■ **Goal of the exercise**
In the records, find every line with the word "will" and copy it out.

(Dataset entries)
━━━━━━━━
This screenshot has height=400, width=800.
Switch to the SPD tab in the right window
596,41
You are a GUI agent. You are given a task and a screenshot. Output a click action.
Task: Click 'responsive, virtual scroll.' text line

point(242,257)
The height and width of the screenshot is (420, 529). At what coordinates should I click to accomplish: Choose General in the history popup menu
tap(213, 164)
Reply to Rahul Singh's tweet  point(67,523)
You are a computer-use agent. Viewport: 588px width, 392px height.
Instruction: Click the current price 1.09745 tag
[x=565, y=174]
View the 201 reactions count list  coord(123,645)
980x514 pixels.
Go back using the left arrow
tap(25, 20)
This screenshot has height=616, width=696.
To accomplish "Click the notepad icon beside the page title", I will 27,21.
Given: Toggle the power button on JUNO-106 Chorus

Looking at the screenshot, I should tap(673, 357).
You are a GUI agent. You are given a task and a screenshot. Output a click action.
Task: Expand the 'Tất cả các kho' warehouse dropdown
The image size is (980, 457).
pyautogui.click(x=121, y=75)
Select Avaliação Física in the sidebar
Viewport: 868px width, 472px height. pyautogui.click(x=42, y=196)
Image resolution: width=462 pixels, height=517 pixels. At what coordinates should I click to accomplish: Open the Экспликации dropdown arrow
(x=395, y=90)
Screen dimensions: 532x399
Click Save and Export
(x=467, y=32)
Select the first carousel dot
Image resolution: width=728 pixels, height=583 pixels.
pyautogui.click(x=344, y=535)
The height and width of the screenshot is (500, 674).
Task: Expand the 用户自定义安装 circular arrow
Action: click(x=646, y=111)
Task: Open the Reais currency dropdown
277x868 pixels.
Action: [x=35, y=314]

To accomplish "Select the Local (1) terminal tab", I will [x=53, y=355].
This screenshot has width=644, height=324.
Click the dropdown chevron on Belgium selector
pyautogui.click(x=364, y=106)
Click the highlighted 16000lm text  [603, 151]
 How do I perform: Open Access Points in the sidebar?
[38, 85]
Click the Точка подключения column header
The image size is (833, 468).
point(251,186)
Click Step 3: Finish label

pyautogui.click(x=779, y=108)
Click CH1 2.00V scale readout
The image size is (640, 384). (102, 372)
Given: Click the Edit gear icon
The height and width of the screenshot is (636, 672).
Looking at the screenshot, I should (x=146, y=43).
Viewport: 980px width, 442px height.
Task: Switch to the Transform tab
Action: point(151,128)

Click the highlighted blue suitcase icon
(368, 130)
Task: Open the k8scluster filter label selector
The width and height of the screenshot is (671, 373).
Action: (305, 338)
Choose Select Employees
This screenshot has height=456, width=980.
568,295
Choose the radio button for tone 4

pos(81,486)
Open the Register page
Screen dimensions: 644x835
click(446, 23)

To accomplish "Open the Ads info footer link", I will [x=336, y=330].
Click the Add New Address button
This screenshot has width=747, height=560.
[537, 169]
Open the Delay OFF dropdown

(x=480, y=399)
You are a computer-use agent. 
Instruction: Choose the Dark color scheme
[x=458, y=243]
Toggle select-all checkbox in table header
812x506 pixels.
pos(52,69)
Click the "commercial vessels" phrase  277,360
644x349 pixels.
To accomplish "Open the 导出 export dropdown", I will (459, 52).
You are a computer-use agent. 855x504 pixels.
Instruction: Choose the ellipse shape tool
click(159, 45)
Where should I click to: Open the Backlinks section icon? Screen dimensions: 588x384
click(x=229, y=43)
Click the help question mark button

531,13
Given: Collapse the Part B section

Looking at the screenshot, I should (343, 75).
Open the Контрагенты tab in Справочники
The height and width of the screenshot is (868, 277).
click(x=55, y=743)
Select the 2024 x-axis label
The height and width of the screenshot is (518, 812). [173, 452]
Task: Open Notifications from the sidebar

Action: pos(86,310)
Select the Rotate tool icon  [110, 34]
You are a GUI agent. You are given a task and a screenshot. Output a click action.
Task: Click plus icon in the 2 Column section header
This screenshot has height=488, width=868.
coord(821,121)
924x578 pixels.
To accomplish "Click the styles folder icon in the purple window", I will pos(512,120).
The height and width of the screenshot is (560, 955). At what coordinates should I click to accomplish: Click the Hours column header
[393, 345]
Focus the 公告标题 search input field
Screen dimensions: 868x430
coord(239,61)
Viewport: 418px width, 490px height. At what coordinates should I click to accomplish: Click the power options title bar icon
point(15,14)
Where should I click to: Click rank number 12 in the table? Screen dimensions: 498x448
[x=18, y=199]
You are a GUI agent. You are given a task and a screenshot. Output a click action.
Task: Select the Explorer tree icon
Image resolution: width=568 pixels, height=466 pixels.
━━━━━━━━
■ **Reply to the exercise**
To accomplish "Click the notepad icon beside the page title", I will 27,21.
To accomplish "Select the Local (1) terminal tab", I will [x=53, y=355].
To accomplish "Open the Ads info footer link", I will [x=336, y=330].
To accomplish "Open the 导出 export dropdown", I will (459, 52).
To accomplish "Click the styles folder icon in the purple window", I will pos(512,120).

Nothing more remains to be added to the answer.